I use 'Jiffset' with Linewebbers latex---always did a good job.--Mike--


----------



## Homerepairguy (Aug 1, 2010)

oh'mike said:


> First---5/8 is within the range of a thick extender ring so you probably do not need a flange extender--
> 
> However if you feel that you want to add a flange extender--you will find them in the plumbing isle of the nearest hardware store.
> 
> ...


Thanks for your info. Never thought of using a wax ring to act as a dam around the flange.

1. The top of the toilet flange is 1/8" off level in the left-to-right direction but level in the front-to-back direction. Would that negate using extender rings?

2. If I use a flange extender that goes down into the pipe, how do I secure the extended flange? It seems that the extended flange would need spacers and bolts to secure it to the exsisting flange. But then the spacers would be off level since the top of the existing flange is off level.

Thanks,
HRG


----------



## broox (Nov 30, 2010)

The wax ring is a little forgiving when it comes to flange levelness, especially if you purchase one with a horn or internal gasket. If you use a flange extender it must be anchored to the concrete.
If you are raising the concrete 5/8", are you then installing tile or anything else that will increase floor thickness? How is the flange attached?


----------



## oh'mike (Sep 18, 2009)

Do not use a flange extender that 'goes down into the pipe'---you will regret that ---

There are extenders that are mounted on top of the existing ring and do not reduce the size of the opening---If you must extend the flange --use one of those--Mike--


----------



## Homerepairguy (Aug 1, 2010)

broox said:


> The wax ring is a little forgiving when it comes to flange levelness, especially if you purchase one with a horn or internal gasket. If you use a flange extender it must be anchored to the concrete.
> If you are raising the concrete 5/8", are you then installing tile or anything else that will increase floor thickness? How is the flange attached?
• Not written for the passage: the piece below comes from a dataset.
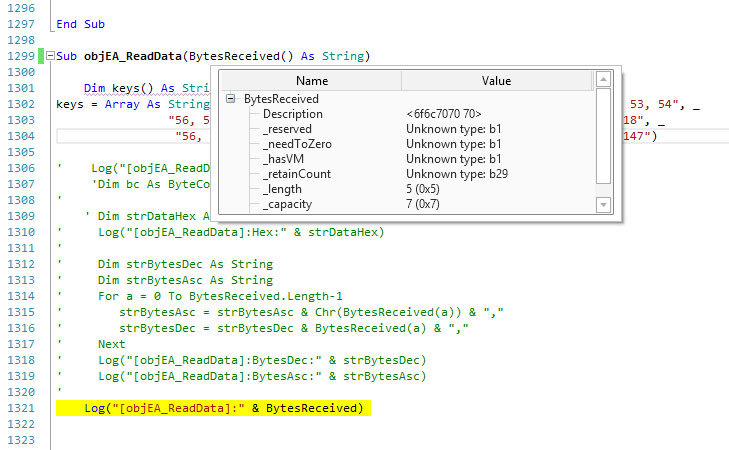
Task: Select the _hasVM property row
Action: pos(284,159)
Plan to install the stick on vinyl tile blocks that are about 1 foot square by about 1/16" or 3/32" thick.

The current metal flange is secured to the concrete slab by 2 blue concrete flat-head Philip screws.


----------



## Homerepairguy (Aug 1, 2010)

oh'mike said:


> Do not use a flange extender that 'goes down into the pipe'---you will regret that ---
> 
> There are extenders that are mounted on top of the existing ring and do not reduce the size of the opening---If you must extend the flange --use one of those--Mike--


Thanks for that tip! What's the negative with extenders that go down into the pipe?


----------



## oh'mike (Sep 18, 2009)

The horn on the bottom of the toilet will not go into the smaller opening---Making the toilet impossible to set---That will flat out spoil your day!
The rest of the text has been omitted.